As it increases its capacity, the Ringsend Wastewater Treatment Plant in Dublin, which takes in 40% of the country’s sewage, has installed a recovery facility for phosphorous which can then be used as fertiliser, in an even better form – it will be “slow release” fertiliser, explains Kleemann, so when it rains, it won’t dissolve instantly but will take a while to break down, avoiding some of the current problems with runoff.

Recovering phosphorous will also help the treatment works run better, she adds.

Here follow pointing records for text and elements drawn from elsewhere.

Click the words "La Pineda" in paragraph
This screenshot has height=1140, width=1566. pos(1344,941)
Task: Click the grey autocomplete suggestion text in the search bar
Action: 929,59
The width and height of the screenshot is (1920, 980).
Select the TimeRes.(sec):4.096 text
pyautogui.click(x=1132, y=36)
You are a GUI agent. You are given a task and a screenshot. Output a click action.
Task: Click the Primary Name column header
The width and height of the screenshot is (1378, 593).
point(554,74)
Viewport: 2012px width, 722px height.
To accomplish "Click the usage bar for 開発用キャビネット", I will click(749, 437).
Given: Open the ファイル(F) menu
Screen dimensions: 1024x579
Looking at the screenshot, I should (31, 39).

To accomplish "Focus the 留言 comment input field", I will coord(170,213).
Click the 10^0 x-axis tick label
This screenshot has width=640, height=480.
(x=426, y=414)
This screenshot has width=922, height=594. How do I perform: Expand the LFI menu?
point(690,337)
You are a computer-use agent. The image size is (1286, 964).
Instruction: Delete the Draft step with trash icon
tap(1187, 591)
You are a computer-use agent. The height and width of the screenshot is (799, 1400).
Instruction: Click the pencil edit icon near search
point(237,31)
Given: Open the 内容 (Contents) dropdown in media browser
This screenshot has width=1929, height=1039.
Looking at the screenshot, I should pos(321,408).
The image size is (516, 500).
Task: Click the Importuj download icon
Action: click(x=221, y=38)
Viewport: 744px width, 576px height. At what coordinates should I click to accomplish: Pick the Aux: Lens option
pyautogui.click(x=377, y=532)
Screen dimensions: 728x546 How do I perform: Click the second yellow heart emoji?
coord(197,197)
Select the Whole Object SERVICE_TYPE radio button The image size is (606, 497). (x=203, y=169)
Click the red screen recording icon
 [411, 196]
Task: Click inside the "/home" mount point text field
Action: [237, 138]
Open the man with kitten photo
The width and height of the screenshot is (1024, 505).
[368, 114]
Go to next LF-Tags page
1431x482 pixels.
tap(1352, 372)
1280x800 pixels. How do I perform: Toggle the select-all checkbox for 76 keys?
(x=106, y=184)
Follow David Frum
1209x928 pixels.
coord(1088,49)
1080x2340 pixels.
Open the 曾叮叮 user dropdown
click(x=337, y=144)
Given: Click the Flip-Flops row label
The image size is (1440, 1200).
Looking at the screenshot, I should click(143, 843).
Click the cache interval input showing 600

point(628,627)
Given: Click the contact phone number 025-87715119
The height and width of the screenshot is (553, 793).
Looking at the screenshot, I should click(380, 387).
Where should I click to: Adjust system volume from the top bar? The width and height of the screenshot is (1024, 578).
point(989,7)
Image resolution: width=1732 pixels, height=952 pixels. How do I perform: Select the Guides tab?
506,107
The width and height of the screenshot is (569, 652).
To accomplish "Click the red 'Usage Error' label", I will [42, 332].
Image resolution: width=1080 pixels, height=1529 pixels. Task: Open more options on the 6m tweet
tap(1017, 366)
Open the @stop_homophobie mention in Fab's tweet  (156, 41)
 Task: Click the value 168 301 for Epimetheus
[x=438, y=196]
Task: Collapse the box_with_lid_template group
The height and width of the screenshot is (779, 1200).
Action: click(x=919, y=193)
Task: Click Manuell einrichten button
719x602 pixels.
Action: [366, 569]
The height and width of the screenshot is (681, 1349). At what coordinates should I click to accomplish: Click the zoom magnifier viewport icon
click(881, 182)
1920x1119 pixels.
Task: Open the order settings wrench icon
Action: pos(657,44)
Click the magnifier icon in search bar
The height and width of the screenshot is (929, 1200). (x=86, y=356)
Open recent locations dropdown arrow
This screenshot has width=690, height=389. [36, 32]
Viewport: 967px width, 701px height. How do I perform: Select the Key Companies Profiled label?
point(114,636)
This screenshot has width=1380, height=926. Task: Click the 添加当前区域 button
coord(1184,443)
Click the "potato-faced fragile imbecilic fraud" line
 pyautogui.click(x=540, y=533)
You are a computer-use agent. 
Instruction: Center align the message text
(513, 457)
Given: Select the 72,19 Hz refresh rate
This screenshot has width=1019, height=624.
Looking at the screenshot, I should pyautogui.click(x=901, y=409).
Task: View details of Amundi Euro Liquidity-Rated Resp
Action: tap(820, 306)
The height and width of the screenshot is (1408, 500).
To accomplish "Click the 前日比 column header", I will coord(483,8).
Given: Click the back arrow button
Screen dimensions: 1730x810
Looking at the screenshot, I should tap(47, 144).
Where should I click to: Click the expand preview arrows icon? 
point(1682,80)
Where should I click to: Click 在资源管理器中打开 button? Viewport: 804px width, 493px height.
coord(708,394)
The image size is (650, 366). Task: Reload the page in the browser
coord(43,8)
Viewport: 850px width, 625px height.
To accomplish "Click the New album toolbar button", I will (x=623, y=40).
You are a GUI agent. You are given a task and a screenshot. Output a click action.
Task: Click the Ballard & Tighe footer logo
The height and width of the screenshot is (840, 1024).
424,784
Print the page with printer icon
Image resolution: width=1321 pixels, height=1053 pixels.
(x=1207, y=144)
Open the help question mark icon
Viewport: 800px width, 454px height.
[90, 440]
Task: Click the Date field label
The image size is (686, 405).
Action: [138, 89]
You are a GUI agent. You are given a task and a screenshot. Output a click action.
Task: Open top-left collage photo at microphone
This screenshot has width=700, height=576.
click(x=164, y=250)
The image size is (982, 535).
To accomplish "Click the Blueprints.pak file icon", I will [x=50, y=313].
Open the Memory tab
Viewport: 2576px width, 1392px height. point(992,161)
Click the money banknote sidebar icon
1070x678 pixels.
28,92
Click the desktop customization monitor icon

All of this is more of a supplement than a solution, but “it would insulate us from very high phosphate prices,” says Kleemann.

For her part, Kleemann is optimistic about the kinds of technology that are being developed, from the larger-scale treatment facilities to more on-the-ground tactics.

“The problem has been recognised really before it’s become a problem,” she says, and the EU has placed phosphorous and lithium on its critical raw materials list. Some European companies are working on things like “source separation” – using mobile units at festivals where urine is taken directly and concentrated sources of phosphorous are extracted. “All of these options are being reviewed.”

PRESERVING WHAT WE HAVE

On an individual level, there are also steps you can take. “Make sure you’re not over-applying fertiliser,” Kleemann suggests, instead using it in a more targeted way. Composting is also wise, as the lost phosphates will go directly back into the soil – a true circular economy. For home-grown fertilisers high in phosphorus, “horse, pig and chicken manure are all really good sources,” says Kleemann, with chickens perhaps being the easiest to fertilise sections of the soil if they are in a moveable enclosure.

You can also look at getting low-phosphate laundry detergents and, “if you really want to reduce, you could eat less meat,” she adds, as a meat-based diet is much heavier in phosphates. From big tech solutions to smaller steps at home, science has made it possible to preserve this invaluable mineral.